Message 95 of 170 (311075)
05-11-2006 4:23 PM
Reply to: Message 94 by New Cat's Eye
05-11-2006 4:13 PM


Re: questioning facts
Yes. Again the claim is only for some, not all, of the traits.
It is not theoretically possible that all traits be neutral?
Yes, because of inaccurate replication
By "inaccurate replication," do you mean "imperfect replication"?
This inevitably leads to mutation?

This message is a reply to:
 Message 94 by New Cat's Eye, posted 05-11-2006 4:13 PM New Cat's Eye has replied

Replies to this message:
 Message 96 by New Cat's Eye, posted 05-11-2006 4:32 PM robinrohan has replied

  
New Cat's Eye
Inactive Member


Message 96 of 170 (311078)
05-11-2006 4:32 PM
Reply to: Message 95 by robinrohan
05-11-2006 4:23 PM


Re: questioning facts
It is not theoretically possible that all traits be neutral?
Why do you care if its "theoretically possible"? Traits exist that are not neutral, therefore not all traits are neutral. What are you doing? whats your point?
By "inaccurate replication," do you mean "imperfect replication"?
Sure, call it what you will.
By inaccurate replication I mean replication as a thing. It is a replication that is different that the original.
By imperfect replication I think of the process. The process isn't perfect and leads to differences.
This inevitably leads to mutation?
Yes. After replication, when there is a difference, that difference is a mutation. The replication is imperfect, it leads to inaccurate replications that have differences.

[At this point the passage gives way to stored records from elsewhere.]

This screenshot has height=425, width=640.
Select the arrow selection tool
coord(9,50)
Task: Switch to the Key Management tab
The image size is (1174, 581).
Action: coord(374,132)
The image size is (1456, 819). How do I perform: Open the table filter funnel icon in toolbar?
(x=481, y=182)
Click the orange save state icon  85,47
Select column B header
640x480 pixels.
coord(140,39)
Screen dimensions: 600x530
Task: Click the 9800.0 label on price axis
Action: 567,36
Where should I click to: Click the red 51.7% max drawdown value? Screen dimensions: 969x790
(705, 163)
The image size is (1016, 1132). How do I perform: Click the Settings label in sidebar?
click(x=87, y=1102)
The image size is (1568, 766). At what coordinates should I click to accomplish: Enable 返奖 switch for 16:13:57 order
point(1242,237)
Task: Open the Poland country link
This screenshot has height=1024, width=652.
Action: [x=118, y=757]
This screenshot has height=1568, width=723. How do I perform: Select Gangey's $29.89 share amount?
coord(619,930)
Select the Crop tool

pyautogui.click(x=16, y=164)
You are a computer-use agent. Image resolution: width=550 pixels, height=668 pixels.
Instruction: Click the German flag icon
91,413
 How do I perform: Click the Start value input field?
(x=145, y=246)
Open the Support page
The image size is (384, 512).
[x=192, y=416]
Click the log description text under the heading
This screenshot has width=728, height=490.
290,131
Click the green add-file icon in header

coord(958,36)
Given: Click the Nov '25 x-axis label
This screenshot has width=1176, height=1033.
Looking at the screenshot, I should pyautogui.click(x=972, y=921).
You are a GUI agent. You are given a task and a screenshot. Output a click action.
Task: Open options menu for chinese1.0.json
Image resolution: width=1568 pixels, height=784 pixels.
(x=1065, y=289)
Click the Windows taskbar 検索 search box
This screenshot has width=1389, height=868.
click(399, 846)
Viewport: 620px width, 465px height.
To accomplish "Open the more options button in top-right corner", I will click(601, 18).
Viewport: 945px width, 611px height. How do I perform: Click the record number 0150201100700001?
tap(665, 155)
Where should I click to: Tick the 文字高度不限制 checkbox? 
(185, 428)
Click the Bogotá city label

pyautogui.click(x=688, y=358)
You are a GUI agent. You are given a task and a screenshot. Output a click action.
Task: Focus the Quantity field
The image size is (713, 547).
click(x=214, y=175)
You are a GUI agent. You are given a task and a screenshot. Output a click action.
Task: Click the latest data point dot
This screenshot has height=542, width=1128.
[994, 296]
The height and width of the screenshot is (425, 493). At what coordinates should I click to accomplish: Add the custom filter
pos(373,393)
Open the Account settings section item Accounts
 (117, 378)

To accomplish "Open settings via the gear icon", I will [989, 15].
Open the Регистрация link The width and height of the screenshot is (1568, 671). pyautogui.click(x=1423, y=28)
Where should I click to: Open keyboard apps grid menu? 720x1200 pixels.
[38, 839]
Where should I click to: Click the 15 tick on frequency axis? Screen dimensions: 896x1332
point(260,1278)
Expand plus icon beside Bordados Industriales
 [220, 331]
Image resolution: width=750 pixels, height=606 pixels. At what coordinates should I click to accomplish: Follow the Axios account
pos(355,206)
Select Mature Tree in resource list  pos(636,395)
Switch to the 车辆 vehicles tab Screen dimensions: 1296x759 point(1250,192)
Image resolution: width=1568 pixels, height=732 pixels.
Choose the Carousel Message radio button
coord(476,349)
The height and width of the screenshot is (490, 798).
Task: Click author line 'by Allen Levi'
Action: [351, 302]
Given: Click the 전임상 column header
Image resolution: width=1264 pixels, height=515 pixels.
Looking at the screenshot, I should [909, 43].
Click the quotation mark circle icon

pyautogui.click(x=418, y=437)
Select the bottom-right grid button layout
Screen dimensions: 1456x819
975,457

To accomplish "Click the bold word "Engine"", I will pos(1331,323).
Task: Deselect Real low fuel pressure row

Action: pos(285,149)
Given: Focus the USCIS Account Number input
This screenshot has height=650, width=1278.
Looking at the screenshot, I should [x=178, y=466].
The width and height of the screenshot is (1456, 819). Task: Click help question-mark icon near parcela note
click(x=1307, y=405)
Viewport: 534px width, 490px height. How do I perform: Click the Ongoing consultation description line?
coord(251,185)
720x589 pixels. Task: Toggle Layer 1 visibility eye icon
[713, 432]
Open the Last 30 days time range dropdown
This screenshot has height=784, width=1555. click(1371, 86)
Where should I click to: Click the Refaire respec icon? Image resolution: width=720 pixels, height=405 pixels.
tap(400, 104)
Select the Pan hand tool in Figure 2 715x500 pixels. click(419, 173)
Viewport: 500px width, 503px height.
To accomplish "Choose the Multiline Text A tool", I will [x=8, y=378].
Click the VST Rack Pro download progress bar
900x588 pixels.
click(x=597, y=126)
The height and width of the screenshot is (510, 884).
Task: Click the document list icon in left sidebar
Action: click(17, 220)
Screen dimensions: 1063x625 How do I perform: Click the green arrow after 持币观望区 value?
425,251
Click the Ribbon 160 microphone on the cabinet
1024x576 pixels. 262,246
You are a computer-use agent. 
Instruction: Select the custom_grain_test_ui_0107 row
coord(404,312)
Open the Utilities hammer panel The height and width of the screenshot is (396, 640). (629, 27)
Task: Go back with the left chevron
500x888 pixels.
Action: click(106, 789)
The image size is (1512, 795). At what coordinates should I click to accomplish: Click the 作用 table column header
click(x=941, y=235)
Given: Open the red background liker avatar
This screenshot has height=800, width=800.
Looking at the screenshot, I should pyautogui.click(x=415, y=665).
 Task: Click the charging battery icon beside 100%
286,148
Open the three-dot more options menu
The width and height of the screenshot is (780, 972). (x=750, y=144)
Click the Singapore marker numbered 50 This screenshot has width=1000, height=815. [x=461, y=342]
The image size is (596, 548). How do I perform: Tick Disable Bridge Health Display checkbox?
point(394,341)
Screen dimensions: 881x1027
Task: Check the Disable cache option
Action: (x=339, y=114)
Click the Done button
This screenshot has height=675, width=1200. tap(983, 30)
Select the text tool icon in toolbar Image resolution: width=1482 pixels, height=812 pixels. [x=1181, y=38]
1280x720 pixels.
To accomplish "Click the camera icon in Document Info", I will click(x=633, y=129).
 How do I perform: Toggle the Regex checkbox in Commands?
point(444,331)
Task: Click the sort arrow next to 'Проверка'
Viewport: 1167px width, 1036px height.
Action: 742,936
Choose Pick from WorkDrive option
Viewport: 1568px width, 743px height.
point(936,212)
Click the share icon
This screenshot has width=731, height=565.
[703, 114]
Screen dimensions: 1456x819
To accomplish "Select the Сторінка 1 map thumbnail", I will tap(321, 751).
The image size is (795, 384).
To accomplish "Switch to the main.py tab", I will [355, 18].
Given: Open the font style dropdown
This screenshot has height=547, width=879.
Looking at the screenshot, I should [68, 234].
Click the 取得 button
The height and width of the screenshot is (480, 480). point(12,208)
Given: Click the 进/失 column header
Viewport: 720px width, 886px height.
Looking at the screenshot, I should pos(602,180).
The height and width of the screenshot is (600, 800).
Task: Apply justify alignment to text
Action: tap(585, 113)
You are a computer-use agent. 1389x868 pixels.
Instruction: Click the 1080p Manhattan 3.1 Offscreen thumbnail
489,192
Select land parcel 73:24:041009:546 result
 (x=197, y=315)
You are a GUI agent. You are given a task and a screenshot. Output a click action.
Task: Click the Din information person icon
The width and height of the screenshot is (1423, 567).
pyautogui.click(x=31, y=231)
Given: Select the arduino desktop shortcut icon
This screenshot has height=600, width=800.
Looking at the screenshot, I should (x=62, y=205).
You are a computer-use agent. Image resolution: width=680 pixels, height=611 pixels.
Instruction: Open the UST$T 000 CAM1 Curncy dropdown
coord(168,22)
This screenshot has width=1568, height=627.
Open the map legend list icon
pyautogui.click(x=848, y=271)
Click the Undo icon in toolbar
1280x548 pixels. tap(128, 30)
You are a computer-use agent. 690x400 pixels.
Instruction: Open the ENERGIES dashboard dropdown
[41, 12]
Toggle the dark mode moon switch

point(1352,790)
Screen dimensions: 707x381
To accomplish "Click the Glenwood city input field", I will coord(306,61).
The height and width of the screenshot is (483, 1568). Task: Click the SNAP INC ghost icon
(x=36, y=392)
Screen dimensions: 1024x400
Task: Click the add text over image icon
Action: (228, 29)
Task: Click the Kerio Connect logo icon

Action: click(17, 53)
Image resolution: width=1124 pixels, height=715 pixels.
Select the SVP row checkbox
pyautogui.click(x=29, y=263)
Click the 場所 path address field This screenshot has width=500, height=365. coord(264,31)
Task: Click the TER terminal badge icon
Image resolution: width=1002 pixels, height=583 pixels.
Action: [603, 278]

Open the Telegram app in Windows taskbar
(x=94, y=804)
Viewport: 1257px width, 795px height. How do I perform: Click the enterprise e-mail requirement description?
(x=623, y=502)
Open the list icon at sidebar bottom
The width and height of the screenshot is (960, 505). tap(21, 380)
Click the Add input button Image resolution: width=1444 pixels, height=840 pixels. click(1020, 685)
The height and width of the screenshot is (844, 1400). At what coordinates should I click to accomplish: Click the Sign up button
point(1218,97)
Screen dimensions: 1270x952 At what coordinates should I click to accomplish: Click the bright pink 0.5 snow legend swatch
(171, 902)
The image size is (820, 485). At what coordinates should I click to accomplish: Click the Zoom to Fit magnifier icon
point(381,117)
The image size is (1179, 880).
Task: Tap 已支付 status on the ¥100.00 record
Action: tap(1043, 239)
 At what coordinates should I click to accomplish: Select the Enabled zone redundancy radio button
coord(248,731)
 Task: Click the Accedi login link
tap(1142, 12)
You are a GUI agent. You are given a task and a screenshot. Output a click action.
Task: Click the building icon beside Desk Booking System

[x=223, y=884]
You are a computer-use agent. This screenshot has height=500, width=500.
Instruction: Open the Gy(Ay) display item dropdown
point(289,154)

This message is a reply to:
 Message 95 by robinrohan, posted 05-11-2006 4:23 PM robinrohan has replied

Replies to this message:
 Message 98 by robinrohan, posted 05-11-2006 4:48 PM New Cat's Eye has replied
 Message 104 by robinrohan, posted 05-11-2006 11:09 PM New Cat's Eye has not replied

  
robinrohan
Inactive Member


Message 97 of 170 (311085)
05-11-2006 4:45 PM
Reply to: Message 94 by New Cat's Eye
05-11-2006 4:13 PM


Re: questioning facts
Well, its inevitable that most populations are not increasing. If they were, there's be way too many animals on the planet. It seems so obvious to me I don't know how you can't see it.
Wouldn't it depend on how long they've been increasing and what rate?
Perhaps most species are increasing but haven't been doing so for very long, or perhaps the rate of increase is so small we don't notice it. Is that theoretically possible?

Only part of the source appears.